Und dann wurden wir in das Nadelör des brandenburger Tores gedrängt. Zwei Menschenströme durchdrangen sich hier, von beiden Seiten kommend. Wir wurden an die Wand gedrängt, ich schlug mit dem Kopf gegen den Stein, beinahe wären wir auseinandergerissen worden. Als Vollblinder wäre ich allein verloren gewesen. Vermutlich wäre ich zerquetscht worden. Und während wir in der Enge des Durchganges darum kämpften, zusammen zu bleiben, johlte die Menge plötzlich unbeschreiblich auf, Flaschen und Feuerwerkskörper flogen, einer traf unsere Begleiterin Beate am Kopf. Vermutlich war dies der Moment, in dem Deutschland tatsächlich wiedervereinigt wurde. Ich konnte es nicht nachprüfen, denn um auf die Uhr zu schauen, hätte ich meinen Arm bewegen müssen, der zwischen Leibern eingeklemmt war. Wir wollten nur noch weg! Als wir endlich auf der anderen Seite ankamen, beruhigte sich die Menge etwas, denn alle blieben gebannt stehen, um das Feuerwerk zu verfolgen. Zwar konnten wir uns auch jetzt nicht weiter durch die Menge schieben, dafür stand sie zu dicht, aber für einen Moment konnten wir durchatmen und stehen bleiben. Hans zitterte, er musste Angst gehabt haben. Hätte er gewusst, dass es noch schlimmer kommen würde, …
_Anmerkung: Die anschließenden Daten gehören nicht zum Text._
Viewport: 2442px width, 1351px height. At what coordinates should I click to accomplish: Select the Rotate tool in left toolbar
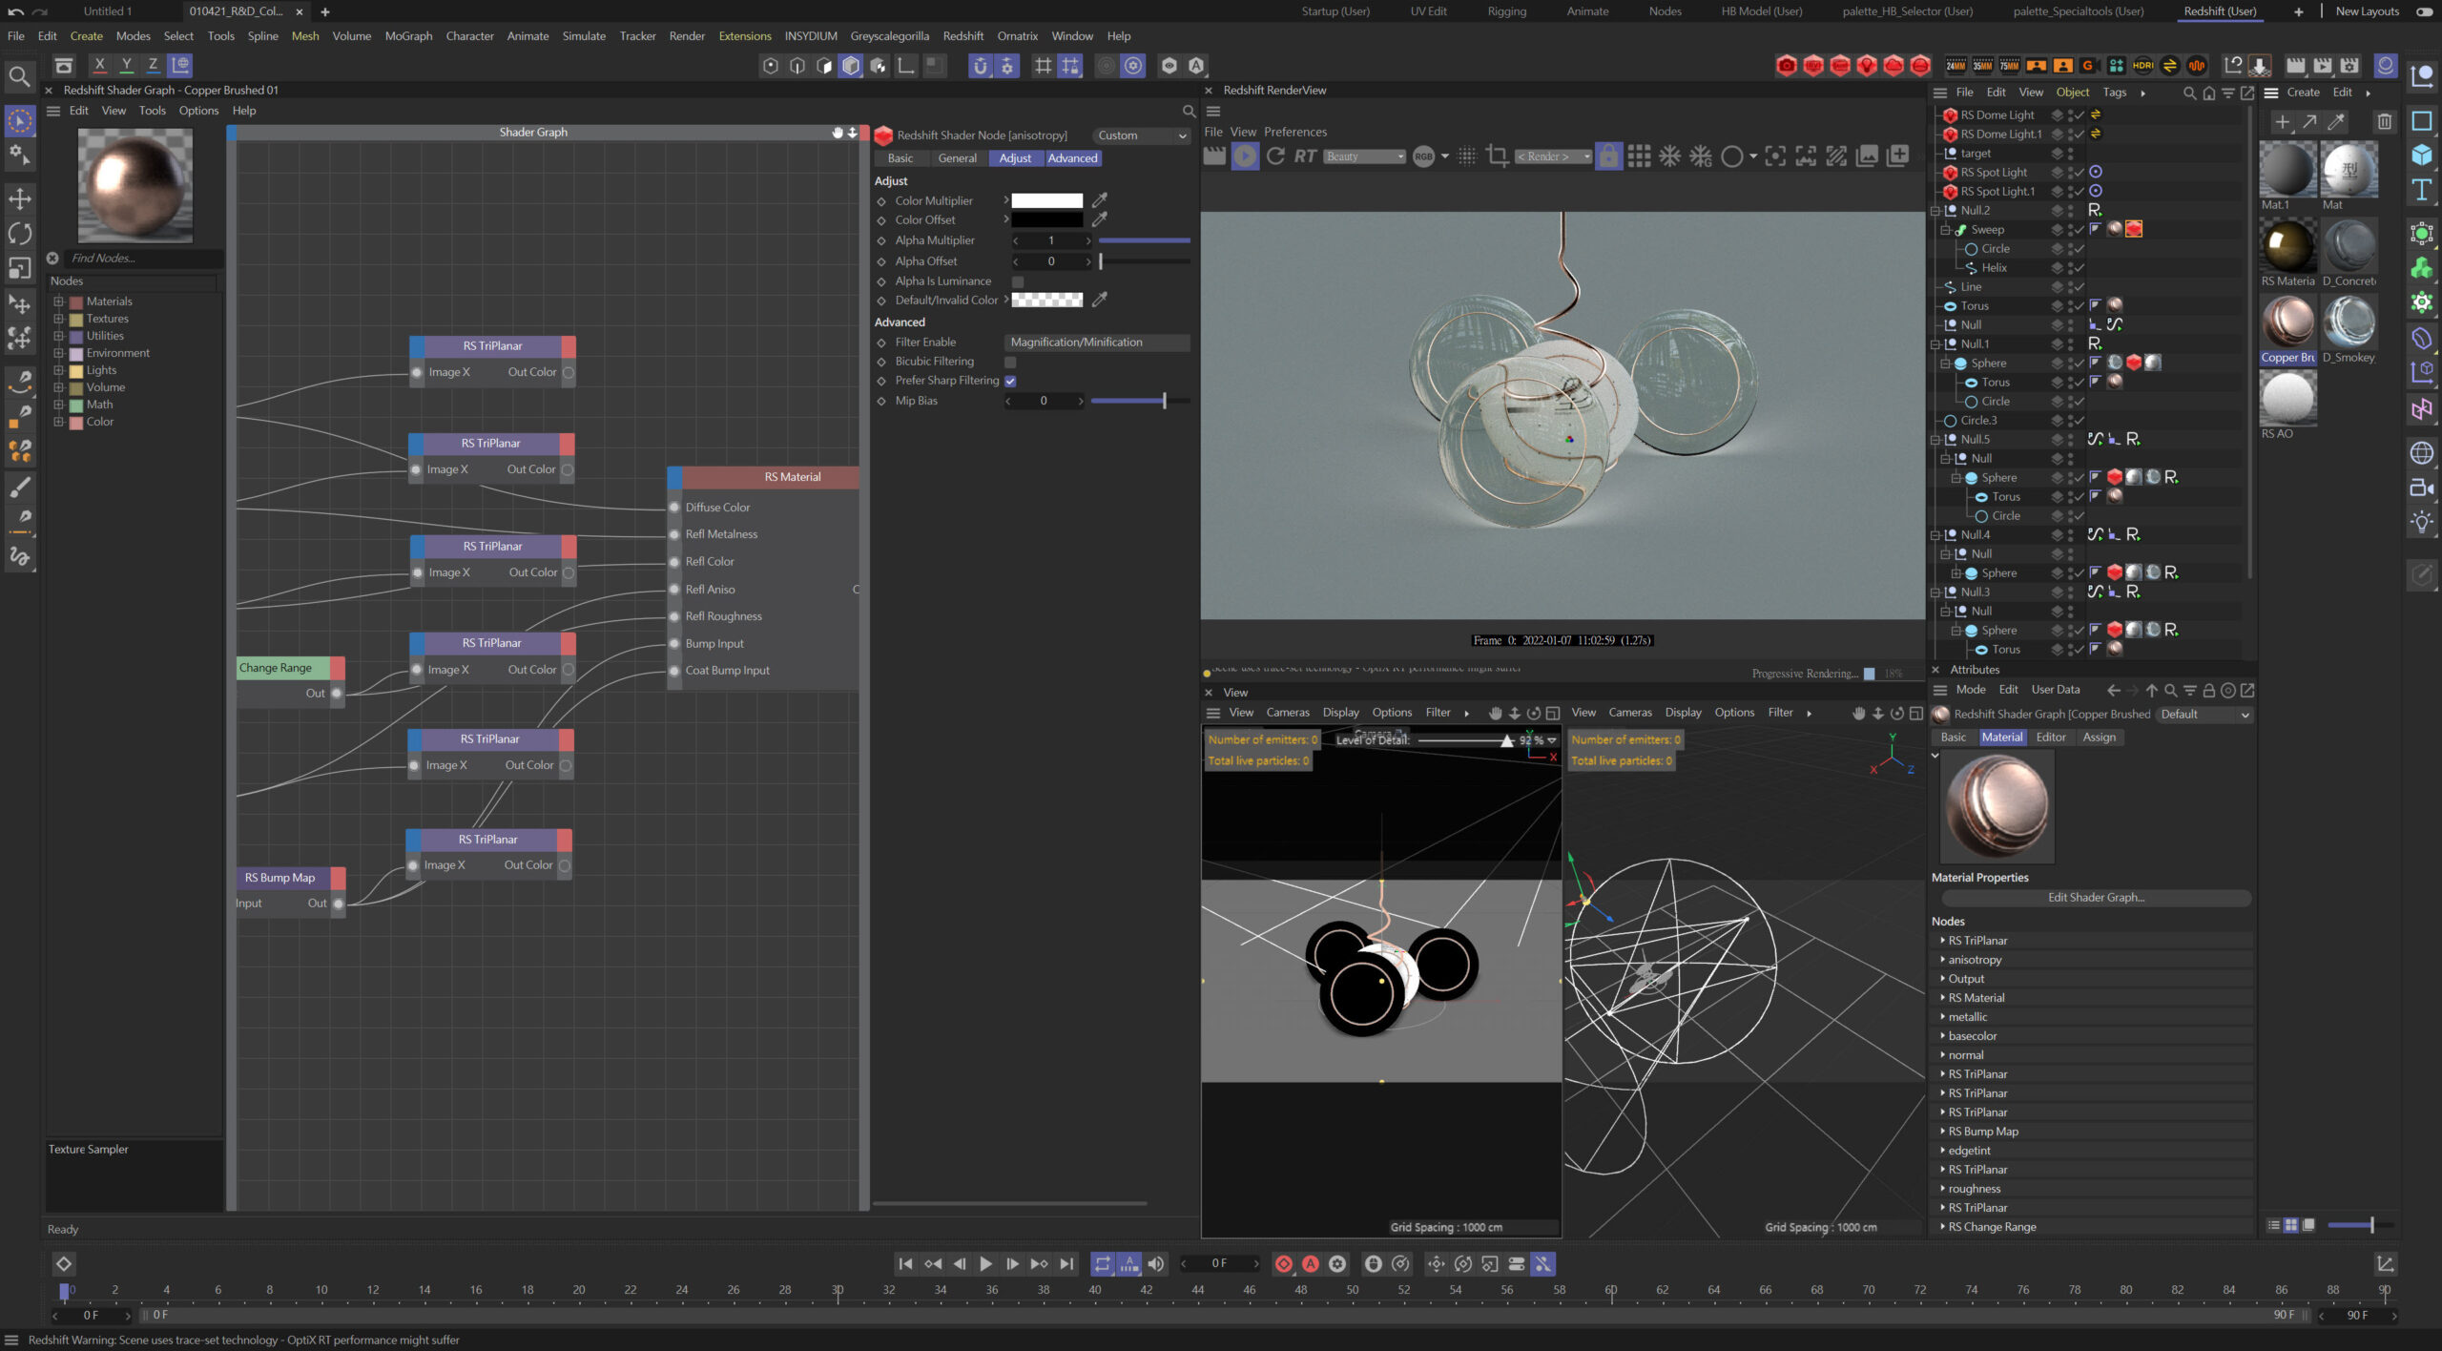pos(20,234)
Während des Feuerwerks waren wir auf dem Gelände des Tiergartens gelandet, zumindest sagte man uns das. Ein paar lange Kerls aus Hamburg standen dicht bei uns, besonnene Leute, die sich während der Böller und Jubelrufe kurz mit uns unterhielten. Dann war das Feuerwerk vorbei, und sofort wollten die Menschen den Ort des Geschehens verlassen und drängten auf die Polizeigatter los, die das Gelände, auf dem wir standen, abriegelten. Eine kleine Panik brach aus, als sich die Gatter nicht sofort öffneten, Menschenmassen stürmten weg vom Brandenburger Tor. Wir stolperten mit ihnen, Umhängetaschen wurden kaputt gerissen, wir hätten uns beinahe wieder verloren. Da bauten sich die riesigen hamburger Kerls um uns auf und riefen in die Menge: „Vorsicht, langsam“. Für einen Augenblick entstand um uns eine Zone relativer Ruhe, und wie ein Bollwerk schoben uns die Hamburger ruhig und besonnen, von ihren eigenen Körpern geschützt, durch die tobende Menge. Das ging so lange gut, bis am Rande des Platzes die Polizeigatter fielen und die Menschen das bemerkten. Von da an gab es kein Halten mehr, alle mussten Laufen, so sehr drängte die endlich befreite, panische Masse. Im Fernsehen, so erzählte man mir, habe man nichts von dieser Panik gesehen, aber in diesen Augenblicken fürchtete ich um mein Leben. Alle rannten, auch die Hamburger, die wir binnen Sekunden aus den Augen verloren. „Schneller“, trieb mich Hans in Panik an, aber ich konnte nicht noch schneller laufen, dachte ich. Und dann blieb ich für einen winzigen Augenblick in den niedergelegten Gattern hängen. Diese knappe Sekunde werde ich nie vergessen. Es war ein Moment, in dem ich vor Panik aufschrie und gleichzeitig mit meinem Leben abschloss. Ich war mir fast sicher, keine Chance mehr zu haben. Hans hielt mich fest, mein Arm wurde fast ausgekugelt, von hinten erhielt ich einen Stoß, und irgendwie löste sich mein Schuh aus den Gattern. Mit affenartiger Geschwindigkeit ergossen wir uns in das große, freie Gelände des Tiergartens, wo wir uns so verteilten, dass es uns möglich war, wieder Luft zu holen. Wir waren gerettet. Ein völlig fertiger Lehrer, der mit seinen Nerven am Ende war und Angst um unser Überleben gehabt hatte, und eine Begleiterin mit einer leichten Wunde an der Stirn, das war die Ausbeute dieser Nacht. und in dem ganzen Kampf um unsere Sicherheit war die Geschichte an uns vorbeigestreift, hatten wir die Worte des
Bundespräsidenten und die Nationalhymne verpasst, verging die Flaggenhissung vor dem Reichstag ohne unsere Anwesenheit. Hauptsache, es war alles noch mal gut gegangen, dachten wir uns, als wir uns durch die Straßen des nun wiedervereinigten Deutschlands schleppten.“
Ich weiß das alles noch so genau, weil ich zu diesem Zeitpunkt schon immer versuchte, historische Momente auf Tonträger zu bannen, und einen Kassettenrekorder mit mir führte. Ich werde diesen Tag nie vergessen.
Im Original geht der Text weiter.